A combination of a diabetic diet and metformin may be a cost-effective way to treat individuals with pre-diabetes

Due to the growing prevalence of pre-diabetes and type 2 diabetes in the U.S., many medical experts have investigated ways to help reduce the financial burden that this trend places on the country's healthcare system.

According to the American Diabetes Association, more than 25 million Americans have diabetes, and only 5 percent of these individuals have type 1 diabetes. Moreover, an estimated 79 million people have pre-diabetes, meaning that their blood glucose levels are borderline diabetic.

The organization reports that the total annual cost of diagnosed diabetes is $174 billion. The average yearly medical expenses for individuals who have the chronic condition are about 2.3 times more than those for non-diabetics.

However, there may be a preventive way to treat patients who have pre-diabetes and help save money in the long run.

A recent article published by Reuters cited a study funded by the National Institutes of Health, which found that a low-cost generic diabetes medication called metformin, in combination with a diabetic diet, may successfully help individuals with pre-diabetes avoid type 2 diabetes and pose less of a financial burden than equally effective diabetes treatments like patient-specific exercise programs or brand name drugs.

The news provider explained that the researchers compared the cost of the two different preventive regimens to the medical expenses associated with type 2 diabetes over the course of 10 years.

The study's results showed that the metformin and diabetic diet plan saved $30, while the tailored exercise and weight loss program cost $1,500 per person.

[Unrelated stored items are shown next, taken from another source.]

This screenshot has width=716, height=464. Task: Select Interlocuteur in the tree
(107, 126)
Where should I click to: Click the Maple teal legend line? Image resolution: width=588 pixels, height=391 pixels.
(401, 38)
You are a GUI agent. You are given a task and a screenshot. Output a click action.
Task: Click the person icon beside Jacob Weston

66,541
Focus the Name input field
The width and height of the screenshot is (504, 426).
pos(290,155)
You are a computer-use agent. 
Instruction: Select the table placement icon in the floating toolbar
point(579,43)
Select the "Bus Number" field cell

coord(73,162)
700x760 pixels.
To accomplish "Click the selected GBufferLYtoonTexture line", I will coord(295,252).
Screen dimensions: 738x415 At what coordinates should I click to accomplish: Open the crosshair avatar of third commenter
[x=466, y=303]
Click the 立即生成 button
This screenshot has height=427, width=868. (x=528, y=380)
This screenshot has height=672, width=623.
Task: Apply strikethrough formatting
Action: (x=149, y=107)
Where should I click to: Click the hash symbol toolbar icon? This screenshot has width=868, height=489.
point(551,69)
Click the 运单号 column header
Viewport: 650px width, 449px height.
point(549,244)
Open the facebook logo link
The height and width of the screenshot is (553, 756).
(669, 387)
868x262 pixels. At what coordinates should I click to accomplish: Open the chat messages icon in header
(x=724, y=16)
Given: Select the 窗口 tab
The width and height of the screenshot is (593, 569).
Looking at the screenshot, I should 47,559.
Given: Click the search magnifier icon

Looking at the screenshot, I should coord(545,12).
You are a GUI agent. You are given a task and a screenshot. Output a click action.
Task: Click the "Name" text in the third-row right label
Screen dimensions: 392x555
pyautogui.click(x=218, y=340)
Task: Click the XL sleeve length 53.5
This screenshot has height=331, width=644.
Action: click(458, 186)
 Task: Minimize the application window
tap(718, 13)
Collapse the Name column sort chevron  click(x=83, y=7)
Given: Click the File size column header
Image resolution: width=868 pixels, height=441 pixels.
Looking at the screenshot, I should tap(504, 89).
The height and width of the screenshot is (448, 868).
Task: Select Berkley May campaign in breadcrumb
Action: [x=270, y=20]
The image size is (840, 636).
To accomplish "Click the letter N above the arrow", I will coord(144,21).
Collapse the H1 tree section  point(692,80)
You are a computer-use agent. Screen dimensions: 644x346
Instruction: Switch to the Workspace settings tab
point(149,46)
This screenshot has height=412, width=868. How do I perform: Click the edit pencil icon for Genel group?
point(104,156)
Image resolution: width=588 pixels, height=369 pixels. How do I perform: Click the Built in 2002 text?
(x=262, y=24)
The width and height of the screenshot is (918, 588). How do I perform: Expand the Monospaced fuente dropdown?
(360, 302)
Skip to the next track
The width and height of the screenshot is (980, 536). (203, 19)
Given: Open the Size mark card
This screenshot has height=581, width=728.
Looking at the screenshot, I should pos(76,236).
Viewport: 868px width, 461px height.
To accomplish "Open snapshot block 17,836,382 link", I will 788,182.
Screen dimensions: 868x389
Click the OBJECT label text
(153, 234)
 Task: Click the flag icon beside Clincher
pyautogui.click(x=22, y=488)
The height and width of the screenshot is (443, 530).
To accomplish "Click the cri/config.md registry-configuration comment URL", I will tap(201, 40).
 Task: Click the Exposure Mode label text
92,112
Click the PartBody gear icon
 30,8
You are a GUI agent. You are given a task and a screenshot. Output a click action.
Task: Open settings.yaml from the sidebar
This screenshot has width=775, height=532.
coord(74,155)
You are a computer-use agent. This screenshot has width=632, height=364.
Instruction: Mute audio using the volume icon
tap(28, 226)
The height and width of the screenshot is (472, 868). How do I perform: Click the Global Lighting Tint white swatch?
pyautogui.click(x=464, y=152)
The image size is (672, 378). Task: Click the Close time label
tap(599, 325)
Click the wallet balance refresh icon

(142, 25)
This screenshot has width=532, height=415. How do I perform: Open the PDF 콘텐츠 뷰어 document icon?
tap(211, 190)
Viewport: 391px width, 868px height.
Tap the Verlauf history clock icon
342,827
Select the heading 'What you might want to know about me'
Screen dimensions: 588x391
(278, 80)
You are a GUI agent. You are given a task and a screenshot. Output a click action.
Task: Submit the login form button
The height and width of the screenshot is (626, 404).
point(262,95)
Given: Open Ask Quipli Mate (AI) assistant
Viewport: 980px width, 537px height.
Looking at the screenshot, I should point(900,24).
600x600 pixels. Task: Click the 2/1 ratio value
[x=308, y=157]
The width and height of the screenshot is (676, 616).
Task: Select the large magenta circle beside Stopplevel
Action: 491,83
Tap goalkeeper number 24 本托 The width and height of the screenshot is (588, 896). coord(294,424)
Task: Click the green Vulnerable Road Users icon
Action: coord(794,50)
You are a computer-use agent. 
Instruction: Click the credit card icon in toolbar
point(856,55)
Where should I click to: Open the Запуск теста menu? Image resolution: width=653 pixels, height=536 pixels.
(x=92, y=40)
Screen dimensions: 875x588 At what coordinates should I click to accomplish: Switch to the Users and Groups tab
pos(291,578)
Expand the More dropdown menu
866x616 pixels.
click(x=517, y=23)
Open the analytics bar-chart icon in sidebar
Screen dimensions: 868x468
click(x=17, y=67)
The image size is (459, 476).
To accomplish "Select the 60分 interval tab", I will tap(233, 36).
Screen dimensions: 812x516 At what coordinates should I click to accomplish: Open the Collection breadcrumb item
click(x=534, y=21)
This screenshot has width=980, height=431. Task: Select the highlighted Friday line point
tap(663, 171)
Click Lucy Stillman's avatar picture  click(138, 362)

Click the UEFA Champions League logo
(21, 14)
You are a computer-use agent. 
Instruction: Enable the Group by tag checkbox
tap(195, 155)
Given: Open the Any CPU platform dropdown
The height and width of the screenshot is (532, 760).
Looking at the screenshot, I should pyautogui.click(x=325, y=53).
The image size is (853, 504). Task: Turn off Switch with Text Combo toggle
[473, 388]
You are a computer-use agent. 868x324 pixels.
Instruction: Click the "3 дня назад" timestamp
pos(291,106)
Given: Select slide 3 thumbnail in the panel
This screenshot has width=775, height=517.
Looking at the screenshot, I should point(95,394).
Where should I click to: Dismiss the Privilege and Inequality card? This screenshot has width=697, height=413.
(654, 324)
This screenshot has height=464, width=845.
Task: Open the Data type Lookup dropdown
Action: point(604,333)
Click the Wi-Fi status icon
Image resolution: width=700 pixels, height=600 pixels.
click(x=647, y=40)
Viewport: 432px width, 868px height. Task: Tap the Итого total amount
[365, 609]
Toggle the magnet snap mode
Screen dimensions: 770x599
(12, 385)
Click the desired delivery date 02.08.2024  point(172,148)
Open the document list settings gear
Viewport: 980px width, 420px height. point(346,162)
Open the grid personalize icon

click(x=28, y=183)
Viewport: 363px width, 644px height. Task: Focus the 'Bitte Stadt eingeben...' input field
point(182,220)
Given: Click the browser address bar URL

Furthermore, the generic drug, which helps lower blood sugar levels, was found to reduce the patients' odds of developing type 2 diabetes by 18 percent, and lifestyle changes decreased these chances by 34 percent, the news source reported.

The researchers said that this treatment regimen should be more widely used, since it is effective for both improving individuals' health and saving money.

A diabetic diet for people who have pre-diabetes and want to avoid developing type 2 diabetes should limit their intake of sugar, saturated fats, alcohol and tobacco.